- [WHAT IS NEEDED]:
The data is to be reproduced in full and without error.

- [GIVEN DATA]:
══════════════════════════════
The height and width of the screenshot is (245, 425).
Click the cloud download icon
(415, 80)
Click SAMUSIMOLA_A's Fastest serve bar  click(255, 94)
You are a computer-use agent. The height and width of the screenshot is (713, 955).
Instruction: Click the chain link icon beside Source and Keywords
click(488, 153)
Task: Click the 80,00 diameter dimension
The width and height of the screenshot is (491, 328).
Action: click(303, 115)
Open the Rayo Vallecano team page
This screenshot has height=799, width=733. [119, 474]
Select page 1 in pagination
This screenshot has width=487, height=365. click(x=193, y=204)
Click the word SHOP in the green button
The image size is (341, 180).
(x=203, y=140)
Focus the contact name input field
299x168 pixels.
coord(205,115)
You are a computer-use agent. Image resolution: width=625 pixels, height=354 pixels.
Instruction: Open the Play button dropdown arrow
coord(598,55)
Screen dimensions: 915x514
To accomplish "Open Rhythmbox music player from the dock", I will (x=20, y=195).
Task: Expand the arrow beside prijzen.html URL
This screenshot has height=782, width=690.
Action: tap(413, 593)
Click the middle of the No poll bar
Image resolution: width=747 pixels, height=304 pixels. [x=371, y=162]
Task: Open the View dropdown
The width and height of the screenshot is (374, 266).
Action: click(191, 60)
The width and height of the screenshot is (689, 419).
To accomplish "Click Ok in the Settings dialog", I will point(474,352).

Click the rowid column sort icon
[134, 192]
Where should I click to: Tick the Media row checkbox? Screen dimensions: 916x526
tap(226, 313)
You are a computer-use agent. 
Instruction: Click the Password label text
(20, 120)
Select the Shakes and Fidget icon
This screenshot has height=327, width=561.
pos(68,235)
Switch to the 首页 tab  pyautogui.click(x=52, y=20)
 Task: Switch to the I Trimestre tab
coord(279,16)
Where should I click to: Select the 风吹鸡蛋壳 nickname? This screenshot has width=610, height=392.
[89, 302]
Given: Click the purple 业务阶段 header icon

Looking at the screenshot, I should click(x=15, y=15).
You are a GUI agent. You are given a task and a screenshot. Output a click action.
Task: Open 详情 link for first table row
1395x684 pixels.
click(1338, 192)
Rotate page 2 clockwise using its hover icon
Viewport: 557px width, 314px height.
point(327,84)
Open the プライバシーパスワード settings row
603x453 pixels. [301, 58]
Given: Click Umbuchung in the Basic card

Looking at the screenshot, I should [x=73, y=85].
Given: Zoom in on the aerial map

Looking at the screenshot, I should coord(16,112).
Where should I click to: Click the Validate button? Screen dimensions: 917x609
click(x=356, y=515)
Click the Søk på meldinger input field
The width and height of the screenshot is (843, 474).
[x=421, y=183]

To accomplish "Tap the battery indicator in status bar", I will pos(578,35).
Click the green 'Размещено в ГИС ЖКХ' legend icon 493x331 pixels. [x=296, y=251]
══════════════════════════════
- [REPLY TO THE TASK]:
The height and width of the screenshot is (245, 425).
Click the cloud download icon
(415, 80)
Click SAMUSIMOLA_A's Fastest serve bar  click(255, 94)
You are a computer-use agent. The height and width of the screenshot is (713, 955).
Instruction: Click the chain link icon beside Source and Keywords
click(488, 153)
Task: Click the 80,00 diameter dimension
The width and height of the screenshot is (491, 328).
Action: click(303, 115)
Open the Rayo Vallecano team page
This screenshot has height=799, width=733. [119, 474]
Select page 1 in pagination
This screenshot has width=487, height=365. click(x=193, y=204)
Click the word SHOP in the green button
The image size is (341, 180).
(x=203, y=140)
Focus the contact name input field
299x168 pixels.
coord(205,115)
You are a computer-use agent. Image resolution: width=625 pixels, height=354 pixels.
Instruction: Open the Play button dropdown arrow
coord(598,55)
Screen dimensions: 915x514
To accomplish "Open Rhythmbox music player from the dock", I will (x=20, y=195).
Task: Expand the arrow beside prijzen.html URL
This screenshot has height=782, width=690.
Action: tap(413, 593)
Click the middle of the No poll bar
Image resolution: width=747 pixels, height=304 pixels. [x=371, y=162]
Task: Open the View dropdown
The width and height of the screenshot is (374, 266).
Action: click(191, 60)
The width and height of the screenshot is (689, 419).
To accomplish "Click Ok in the Settings dialog", I will point(474,352).

Click the rowid column sort icon
[134, 192]
Where should I click to: Tick the Media row checkbox? Screen dimensions: 916x526
tap(226, 313)
You are a computer-use agent. 
Instruction: Click the Password label text
(20, 120)
Select the Shakes and Fidget icon
This screenshot has height=327, width=561.
pos(68,235)
Switch to the 首页 tab  pyautogui.click(x=52, y=20)
 Task: Switch to the I Trimestre tab
coord(279,16)
Where should I click to: Select the 风吹鸡蛋壳 nickname? This screenshot has width=610, height=392.
[89, 302]
Given: Click the purple 业务阶段 header icon

Looking at the screenshot, I should click(x=15, y=15).
You are a GUI agent. You are given a task and a screenshot. Output a click action.
Task: Open 详情 link for first table row
1395x684 pixels.
click(1338, 192)
Rotate page 2 clockwise using its hover icon
Viewport: 557px width, 314px height.
point(327,84)
Open the プライバシーパスワード settings row
603x453 pixels. [301, 58]
Given: Click Umbuchung in the Basic card

Looking at the screenshot, I should [x=73, y=85].
Given: Zoom in on the aerial map

Looking at the screenshot, I should coord(16,112).
Where should I click to: Click the Validate button? Screen dimensions: 917x609
click(x=356, y=515)
Click the Søk på meldinger input field
The width and height of the screenshot is (843, 474).
[x=421, y=183]

To accomplish "Tap the battery indicator in status bar", I will pos(578,35).
Click the green 'Размещено в ГИС ЖКХ' legend icon 493x331 pixels. [x=296, y=251]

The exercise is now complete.